The Critic: or, a Tragedy Rehearsed is a satire by Richard Brinsley Sheridan. It was first staged at Drury Lane Theatre in 1779. It is a burlesque on stage acting and play production conventions, and Sheridan considered the first act to be his finest piece of writing. One of its major roles, Sir Fretful Plagiary, is a comment on the vanity of authors, and in particular a caricature of the dramatist Richard Cumberland who was a contemporary of Sheridan.

Based on George Villiers' The Rehearsal, it concerns misadventures that arise when an author, Mr Puff, invites Sir Fretful Plagiary and the theatre critics Dangle and Sneer to a rehearsal of his play The Spanish Armada, Sheridan's parody of the then-fashionable tragic drama.

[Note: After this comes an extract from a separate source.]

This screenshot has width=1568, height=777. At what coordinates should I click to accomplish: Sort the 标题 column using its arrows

In 1824, English schoolmaster Richard Valpy adapted the play, abridging it and placing the action in the present day. Performed by male school children, it functioned as an afterpiece to Euripides's Alcestis.

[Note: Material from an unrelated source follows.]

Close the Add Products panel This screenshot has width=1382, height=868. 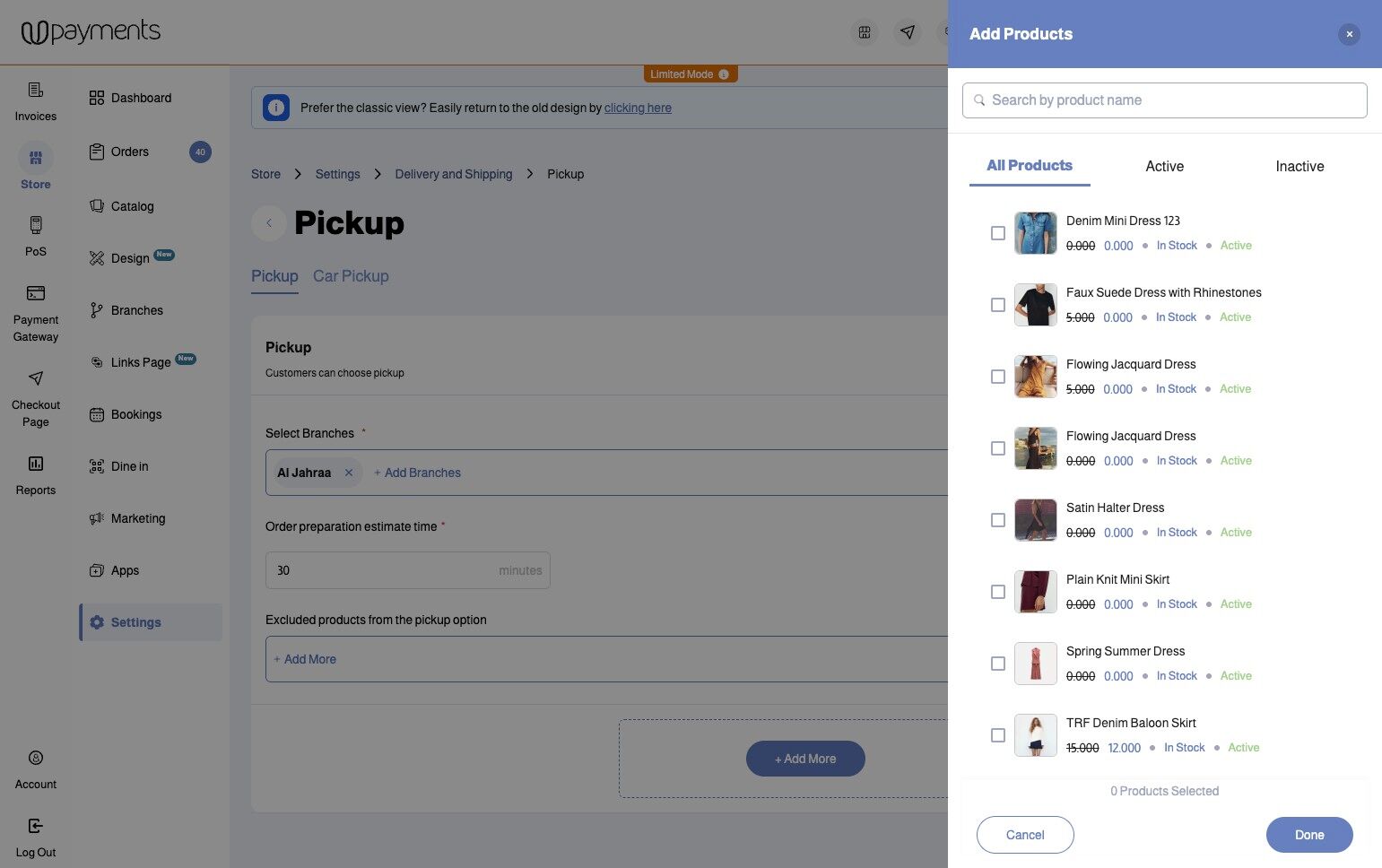coord(1349,34)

In 1911, Herbert Beerbohm Tree mounted a star-studded production of The Critic at Her Majesty's Theatre starring George Alexander, Cecil Armstrong, Beatrice Ferrar, Arthur Bourchier, C. Hayden Coffin, Kenneth Douglas, Lily Elsie, Winifred Emery, George Graves, George Grossmith Jr., Edmund Gurney, John Harwood, Charles Hawtrey, Helen Haye, Laurence Irving, Cyril Maude, Gerald du Maurier, Gertie Millar, Edmund Payne, Courtice Pounds, Marie Tempest, Violet Vanbrugh and Arthur Williams. In 1946, Laurence Olivier played the role of Mr. Puff in a famous production of the play at The Old Vic, alternating with Sophocles's Oedipus Rex. In 1982, Hywel Bennett starred in a BBC television production which was also broadcast in the U.S. on the A&E channel.

The play was adapted as an opera in two acts by Sir Charles Villiers Stanford; it received its premiere in London in 1916.

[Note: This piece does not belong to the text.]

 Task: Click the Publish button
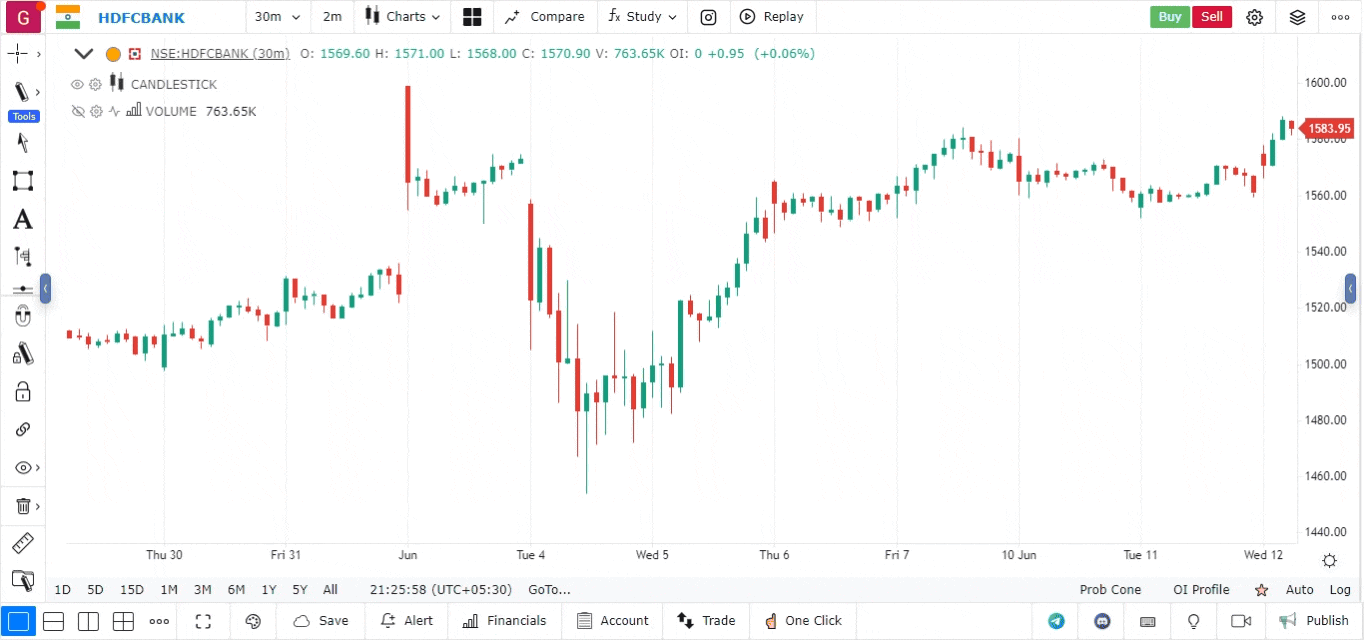point(1314,621)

The Shakespeare Theatre Company, Washington, DC, premiered the play in an updated version by Jeffrey Hatcher on 5 January 2016. The production paired the play with The Real Inspector Hound by Tom Stoppard in the same performance, performing The Critic in the first half, and the Stoppard play after intermission. The same double bill was produced at the Guthrie Theater, Minneapolis, Minnesota, opening on 23 February 2016.

Charles Spencer of The Telegraph billed The Critic as "a gem", writing that it "offers a vivid impression of the dramatists, theatre buffs and critics". Metro Weekly's Kate Wingfield said that the play is "very fun to be with", but also that "despite the luxuriously clever wit (and the cheeky bounce delivered by Jeffrey Hatcher’s adaptation), [it] is the decidedly sillier of the two ... once it settles into the call-and-answer routine of the play rehearsal, the farce largely overtakes the wit." Dominic P. Papatola of St. Paul Pioneer Press described The Critic as a "piffle" that now feels dated. Conversely, The Guardian's Michael Billington said that "when Mr Sneer talks of a moralising writer whose idea is 'to dramatise the penal laws', he seems to be anticipating our own move towards edifying verbatim theatre."